ENTRIES PROVIDED:
+++

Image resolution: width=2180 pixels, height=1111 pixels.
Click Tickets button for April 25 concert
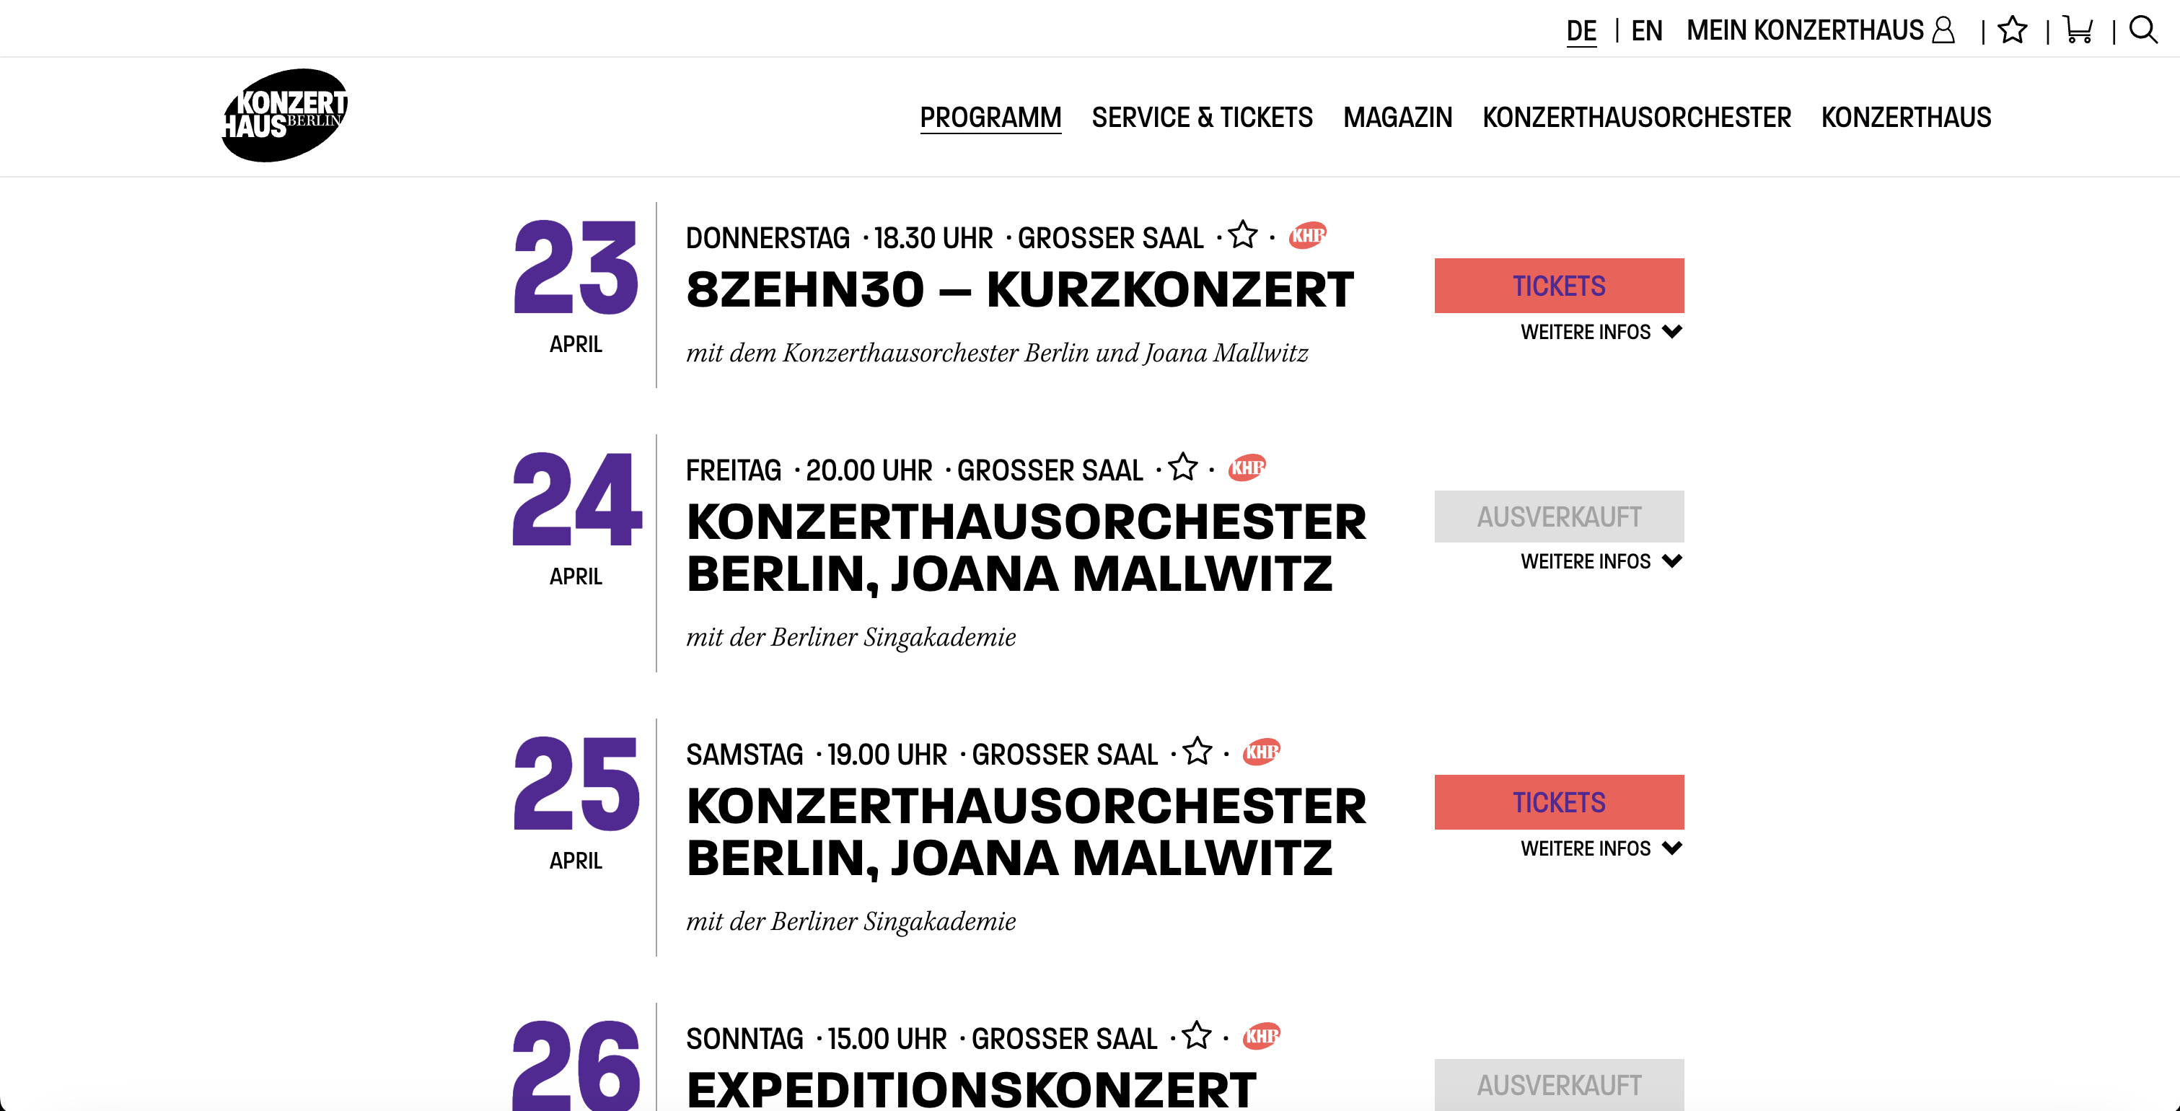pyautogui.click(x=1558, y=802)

+++

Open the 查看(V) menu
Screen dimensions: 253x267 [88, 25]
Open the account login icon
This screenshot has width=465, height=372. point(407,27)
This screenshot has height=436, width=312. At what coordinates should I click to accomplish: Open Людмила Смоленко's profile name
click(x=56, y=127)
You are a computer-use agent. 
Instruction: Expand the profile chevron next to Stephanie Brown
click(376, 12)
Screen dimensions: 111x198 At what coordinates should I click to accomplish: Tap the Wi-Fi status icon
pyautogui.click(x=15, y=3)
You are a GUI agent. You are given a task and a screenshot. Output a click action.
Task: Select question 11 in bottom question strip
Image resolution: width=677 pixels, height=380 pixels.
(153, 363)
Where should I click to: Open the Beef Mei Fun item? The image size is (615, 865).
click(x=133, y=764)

+++

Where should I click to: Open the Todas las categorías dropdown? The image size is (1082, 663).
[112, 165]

+++

WHAT TO WORK ON: Show every line above in which the word "agent" is found.

SOLUTION TO THE PROBLEM:
You are a computer-use agent. 
You are a GUI agent. You are given a task and a screenshot. Output a click action.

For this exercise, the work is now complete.